A primeira lição que aprendemos no Chile foi sobre a importância da democracia. A esquerda brasileira vinha de uma formação estalinista, propensa a descartar qualquer importância às Instituições e ao Estado, tomados como burgueses. Mesmo com as tensões da Via Chilena e seu posterior fracasso, começamos a dar um valor crescente à construção da democracia como um valor universal. E ao Estado como instrumento social. Pouco depois, Carlos Nelson Coutinho nos brindaria com um artigo, no Brasil, com este título e que inauguraria o arejamento da esquerda com o contributo gramsciano da  importância da hegemonia e não apenas do assalto ao  Poder na  conquista do socialismo.

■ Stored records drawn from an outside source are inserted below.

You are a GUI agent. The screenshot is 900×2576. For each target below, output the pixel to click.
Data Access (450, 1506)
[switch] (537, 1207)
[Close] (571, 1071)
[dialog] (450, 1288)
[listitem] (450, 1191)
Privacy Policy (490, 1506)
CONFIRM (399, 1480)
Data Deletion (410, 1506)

 Outra lição importante, para todos nós, foi a compreensão das alianças, corolário do anterior, na montagem de estratégias de Poder. Pudemos perceber, na experiência chilena, que numa sociedade moderna, a classe média e suas representações políticas têm um papel importantíssimo, que pode ou não viabilizar estratégias de mudança. Digo até, que essa foi uma lição decisiva para pensadores  marxistas ortodoxos, como Emir Sader e Marco Aurélio, na montagem de estratégias de governabilidade do Governo do PT no Brasil, a partir de 2004.

Decisivo foi também o entendimento de uma dialética interna da esquerda, quando,  dentro e fora de um Governo, há fronteiras a serem respeitadas. Muitos até debitam o enfraquecimento de Allende às divergências internas da UNIDADE POPULAR ou à existência de uma ultra-esquerda, o MIR, que lhe teria solapado o vigor ideológico. Ledo engano! As divergências internas foram extremamente salutares ao  regime e o MIR, conquanto de extrema esquerda, e fora do Governo, jamais abriu baterias contra a pessoa do Presidente Allende. Pelo contrário, conta-se que a Guarda Pessoal de Allende era feita por militantes do MIR. Nada parecido com o que hoje presenciamos na cena brasileira, na qual, a cada defecção escorre um filamento de ódios incontidos.

Um último registro daqueles tempos idos e vividos no Chile: Eles  realimentaram a esquerda brasileira de um elemento decisivo na sua decantação humana, a solidariedade. Talvez até pela necessidade. Mas foi um fato, talvez já extraviado.   As portas se abriam a cada um que chegava, amizades se fortaleciam no apoio a pessoas que deixavam para trás família, maridos ou pais presos, empregos, estabilidade. Refinava-se o ingrediente básico de uma visão de mundo mais fraterna, curiosamente destacado sempre pelo próprio Allende, ao  frisar, incansavelmente,  que tudo deveria começar no coração de cada chileno. Tenho o orgulho de ter, nesse processo, aberto não só nossa casa a muitos camaradas, maioria gaúchos exilados, com os quais me reaproximei (não tanto em obediência a fórmulas doutrinárias de socialismo, mas ao reconhecimento de valores humanos como caráter, coragem , determinação e amizade) , como meu espírito para novos desafios que viria a enfrentar .
No dia 11 de setembro de 1973, tudo acabou. No comando dos acontecimentos, a velha potencia imperial, os Estados Unidos.